--- LISTED ENTRIES ---

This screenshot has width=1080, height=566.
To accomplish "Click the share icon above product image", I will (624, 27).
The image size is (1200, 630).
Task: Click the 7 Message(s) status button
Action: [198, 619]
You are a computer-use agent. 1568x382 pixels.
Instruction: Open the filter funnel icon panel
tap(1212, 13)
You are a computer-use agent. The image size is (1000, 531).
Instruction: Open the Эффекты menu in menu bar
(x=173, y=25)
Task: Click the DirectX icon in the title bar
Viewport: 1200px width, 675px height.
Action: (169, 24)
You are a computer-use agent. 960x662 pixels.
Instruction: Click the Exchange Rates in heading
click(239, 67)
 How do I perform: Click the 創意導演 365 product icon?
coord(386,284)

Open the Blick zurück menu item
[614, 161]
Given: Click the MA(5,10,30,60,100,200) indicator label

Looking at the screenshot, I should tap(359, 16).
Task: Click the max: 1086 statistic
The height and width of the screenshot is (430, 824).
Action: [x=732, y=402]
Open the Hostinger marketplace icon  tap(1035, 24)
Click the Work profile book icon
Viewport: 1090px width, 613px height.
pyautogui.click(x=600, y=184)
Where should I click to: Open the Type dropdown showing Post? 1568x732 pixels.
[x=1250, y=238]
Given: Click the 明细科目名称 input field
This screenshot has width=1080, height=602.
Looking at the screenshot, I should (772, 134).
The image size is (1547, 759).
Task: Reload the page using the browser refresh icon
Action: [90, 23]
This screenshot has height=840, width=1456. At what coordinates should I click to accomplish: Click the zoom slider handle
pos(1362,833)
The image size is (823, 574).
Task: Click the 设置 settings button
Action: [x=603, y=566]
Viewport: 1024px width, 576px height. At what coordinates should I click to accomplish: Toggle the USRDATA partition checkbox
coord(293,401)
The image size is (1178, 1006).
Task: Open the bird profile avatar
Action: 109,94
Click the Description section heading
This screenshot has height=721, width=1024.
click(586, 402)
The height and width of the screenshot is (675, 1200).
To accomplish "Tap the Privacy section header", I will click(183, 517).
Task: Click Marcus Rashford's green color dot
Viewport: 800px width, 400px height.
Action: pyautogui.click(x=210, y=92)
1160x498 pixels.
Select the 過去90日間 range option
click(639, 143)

---

Every record shown above should be set down again exactly.

This screenshot has width=1080, height=566.
To accomplish "Click the share icon above product image", I will (624, 27).
The image size is (1200, 630).
Task: Click the 7 Message(s) status button
Action: [198, 619]
You are a computer-use agent. 1568x382 pixels.
Instruction: Open the filter funnel icon panel
tap(1212, 13)
You are a computer-use agent. The image size is (1000, 531).
Instruction: Open the Эффекты menu in menu bar
(x=173, y=25)
Task: Click the DirectX icon in the title bar
Viewport: 1200px width, 675px height.
Action: (169, 24)
You are a computer-use agent. 960x662 pixels.
Instruction: Click the Exchange Rates in heading
click(239, 67)
 How do I perform: Click the 創意導演 365 product icon?
coord(386,284)

Open the Blick zurück menu item
[614, 161]
Given: Click the MA(5,10,30,60,100,200) indicator label

Looking at the screenshot, I should tap(359, 16).
Task: Click the max: 1086 statistic
The height and width of the screenshot is (430, 824).
Action: [x=732, y=402]
Open the Hostinger marketplace icon  tap(1035, 24)
Click the Work profile book icon
Viewport: 1090px width, 613px height.
pyautogui.click(x=600, y=184)
Where should I click to: Open the Type dropdown showing Post? 1568x732 pixels.
[x=1250, y=238]
Given: Click the 明细科目名称 input field
This screenshot has width=1080, height=602.
Looking at the screenshot, I should (772, 134).
The image size is (1547, 759).
Task: Reload the page using the browser refresh icon
Action: [90, 23]
This screenshot has height=840, width=1456. At what coordinates should I click to accomplish: Click the zoom slider handle
pos(1362,833)
The image size is (823, 574).
Task: Click the 设置 settings button
Action: [x=603, y=566]
Viewport: 1024px width, 576px height. At what coordinates should I click to accomplish: Toggle the USRDATA partition checkbox
coord(293,401)
The image size is (1178, 1006).
Task: Open the bird profile avatar
Action: 109,94
Click the Description section heading
This screenshot has height=721, width=1024.
click(586, 402)
The height and width of the screenshot is (675, 1200).
To accomplish "Tap the Privacy section header", I will click(183, 517).
Task: Click Marcus Rashford's green color dot
Viewport: 800px width, 400px height.
Action: pyautogui.click(x=210, y=92)
1160x498 pixels.
Select the 過去90日間 range option
click(639, 143)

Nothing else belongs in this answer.